--- TASK REQUIREMENTS ---
Print the lines below from the line with "Where should I" to the line with "Click the Rank" exactly, keeping both ends, and print no pictures.
━━━ RECORD EXTRACTS ━━━
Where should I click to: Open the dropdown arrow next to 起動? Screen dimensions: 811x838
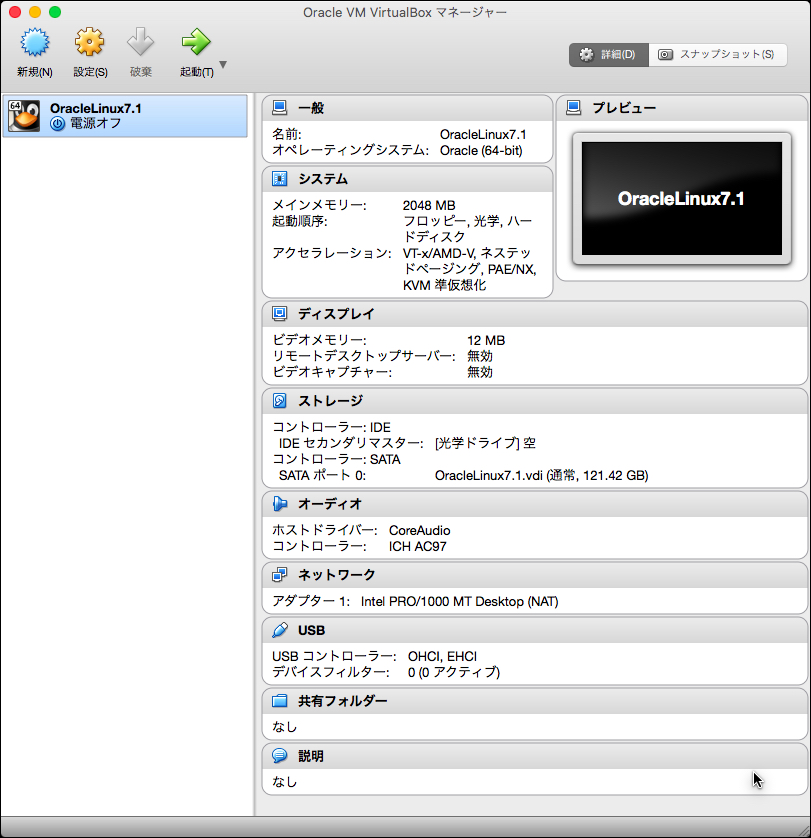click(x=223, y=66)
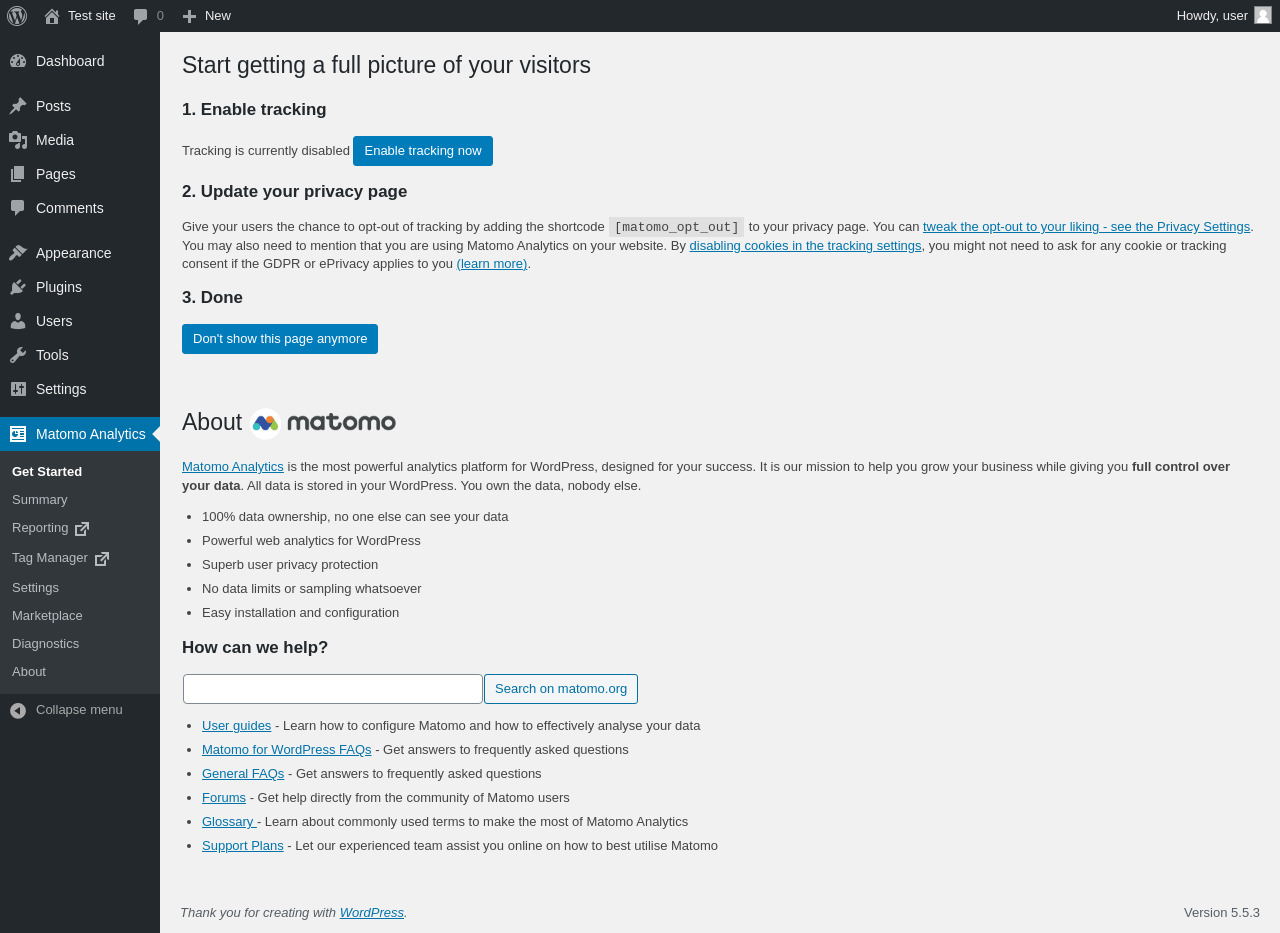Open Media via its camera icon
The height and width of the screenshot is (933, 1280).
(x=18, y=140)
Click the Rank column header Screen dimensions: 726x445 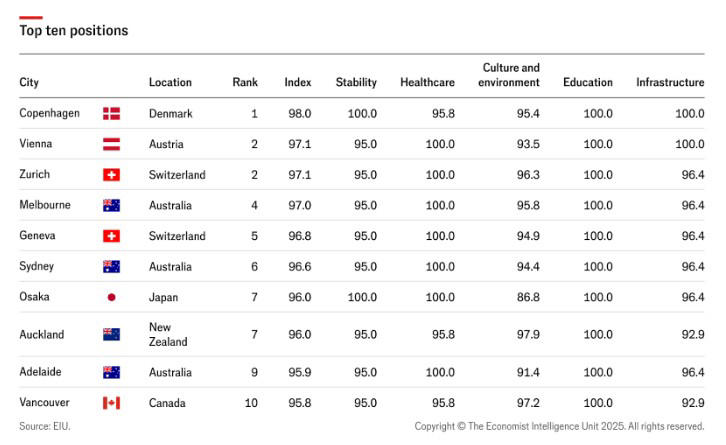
━━━
━━━ RECORD EXTRACTS ━━━
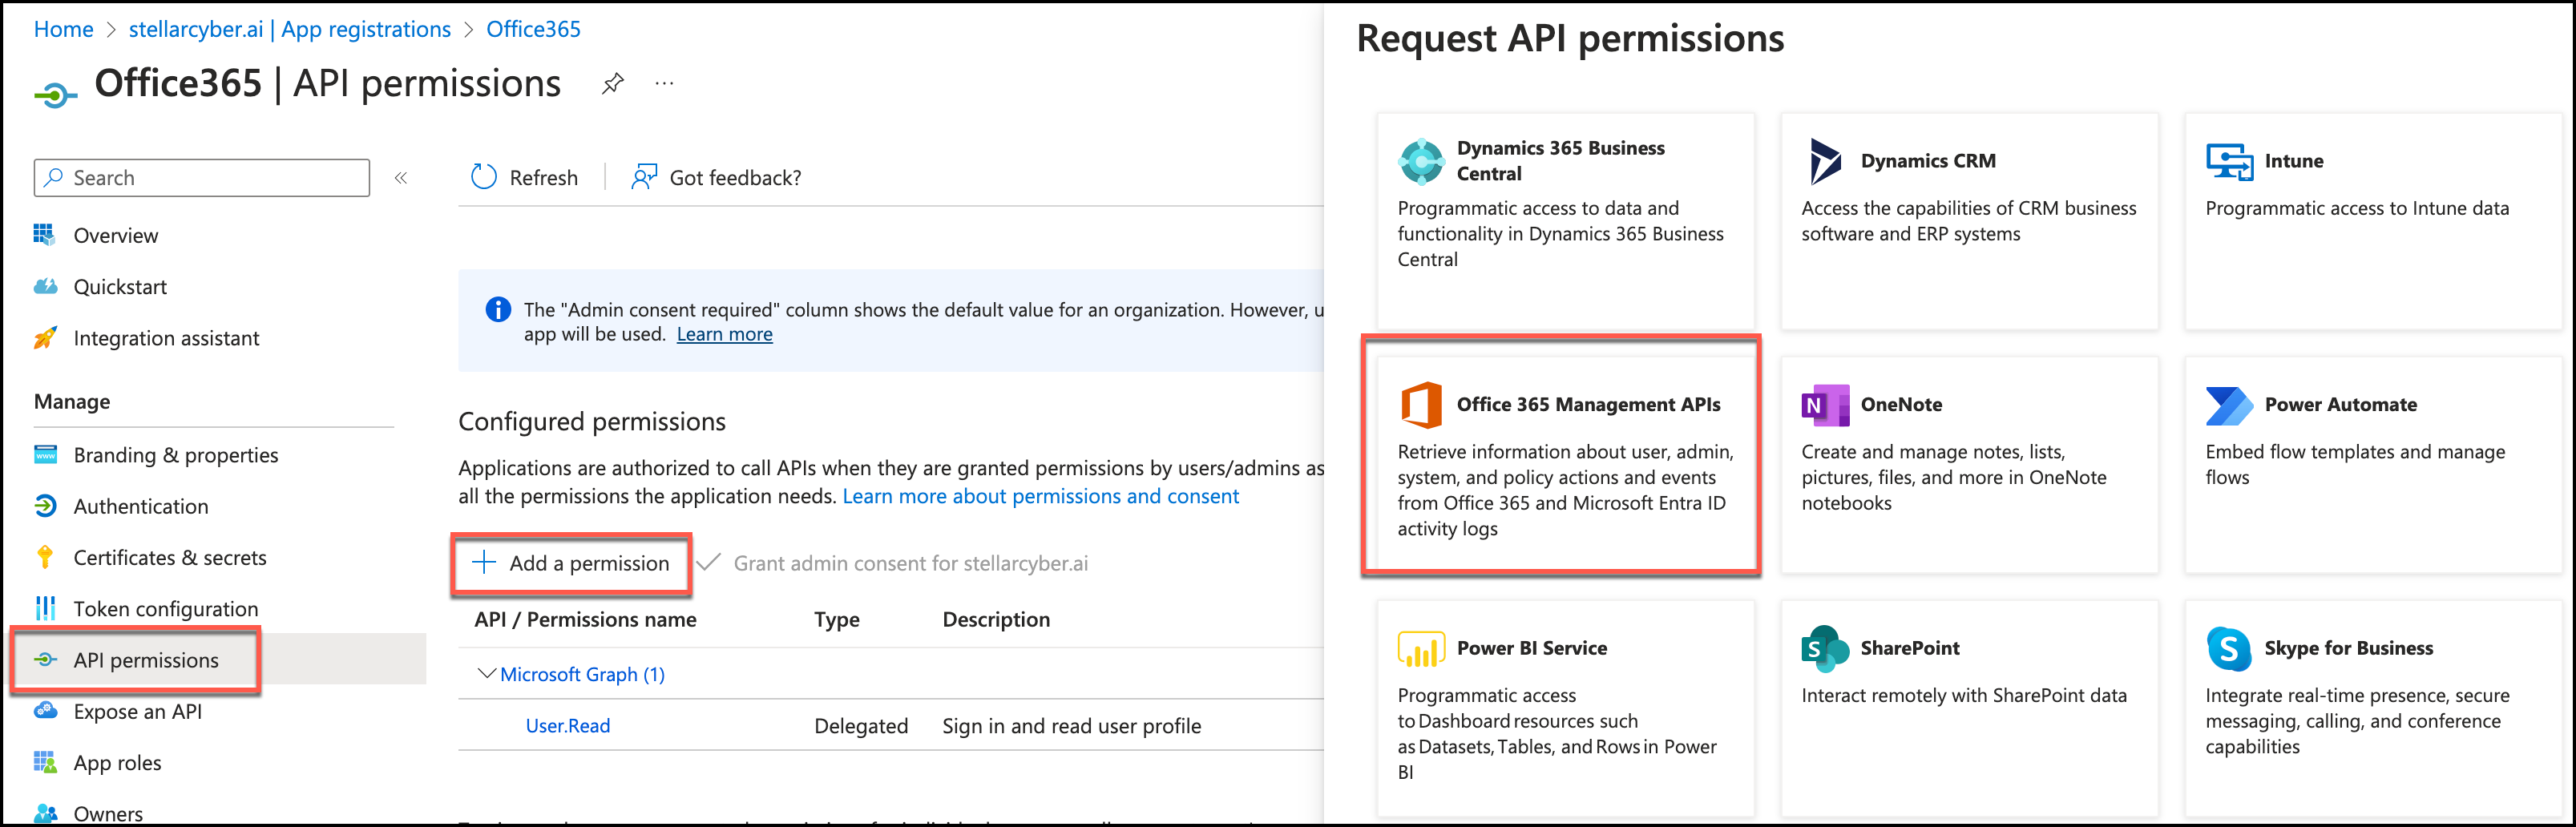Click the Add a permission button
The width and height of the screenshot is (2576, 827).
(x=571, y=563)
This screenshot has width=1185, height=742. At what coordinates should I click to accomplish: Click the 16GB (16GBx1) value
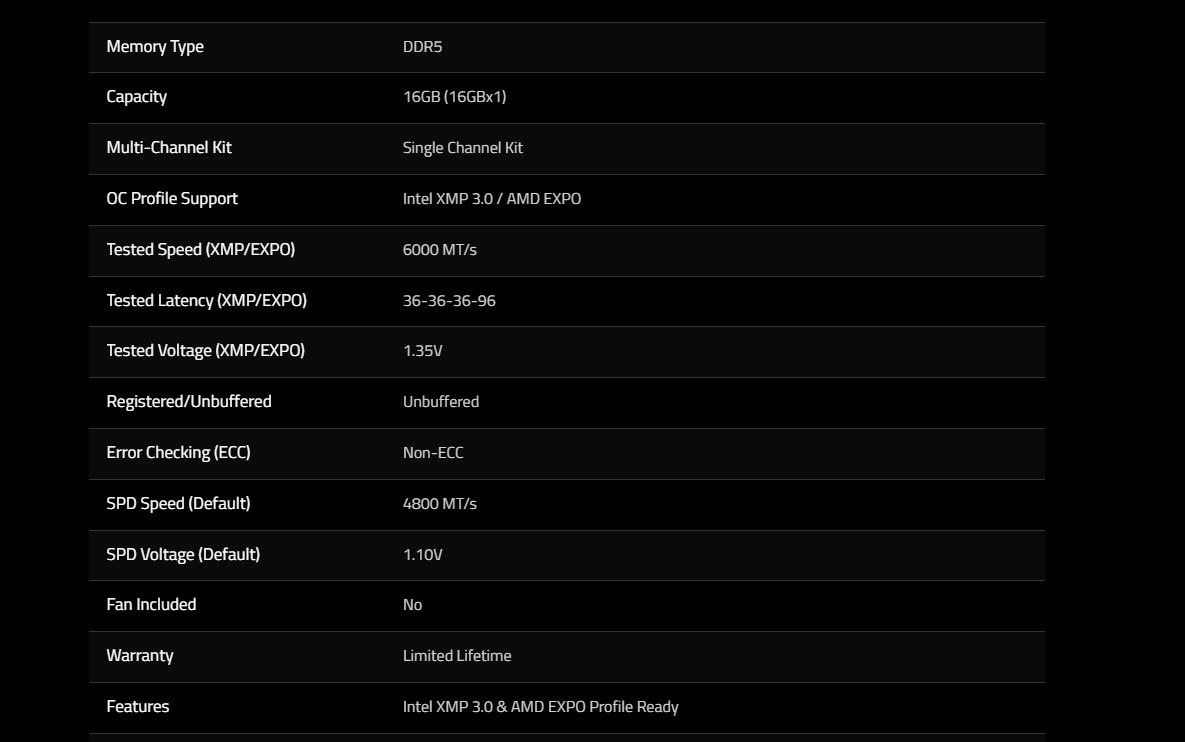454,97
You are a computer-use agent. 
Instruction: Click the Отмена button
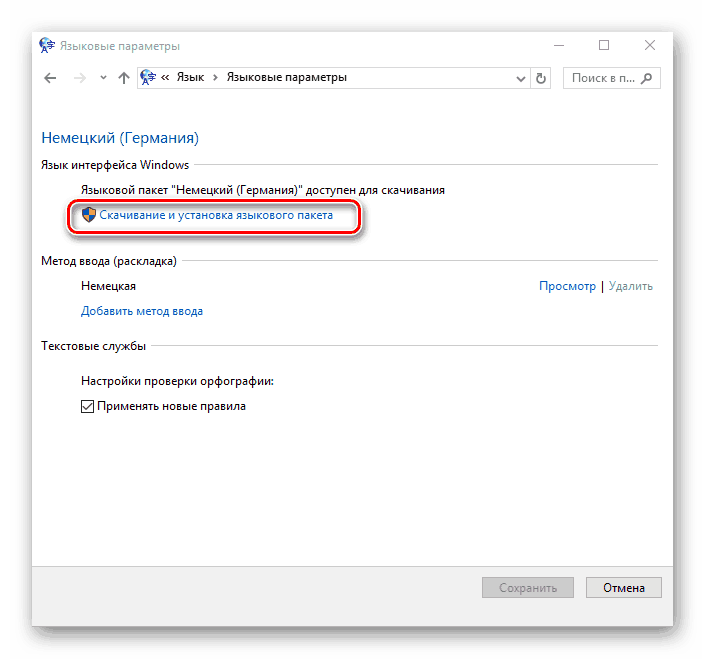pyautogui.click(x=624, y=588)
━━━
--- RESPONSE FOR THIS EXERCISE ---
Where should I click to: Open the dropdown arrow next to 起動? Screen dimensions: 811x838
click(x=223, y=66)
Open Media via its camera icon
The height and width of the screenshot is (933, 1280).
(x=18, y=140)
Click the Rank column header Screen dimensions: 726x445 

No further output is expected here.